● **PROBLEM TO WORK ON**: From the line containing "Click the 保留空間 input field showing 3" down to the line containing "Instruction: Turn the network interface Off" in the records below, reproduce every line exactly, ends included, and omit all others.

● **RECORDS FOR THIS TASK**:
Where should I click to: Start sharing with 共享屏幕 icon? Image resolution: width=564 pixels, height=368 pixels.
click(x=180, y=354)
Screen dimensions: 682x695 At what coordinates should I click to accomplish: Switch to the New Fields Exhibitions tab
---
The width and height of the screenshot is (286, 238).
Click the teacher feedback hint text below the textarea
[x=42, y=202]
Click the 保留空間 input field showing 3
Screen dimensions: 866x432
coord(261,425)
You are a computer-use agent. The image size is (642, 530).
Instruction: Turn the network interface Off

● **FINISHED TASK**:
Click the 保留空間 input field showing 3
Screen dimensions: 866x432
coord(261,425)
You are a computer-use agent. The image size is (642, 530).
Instruction: Turn the network interface Off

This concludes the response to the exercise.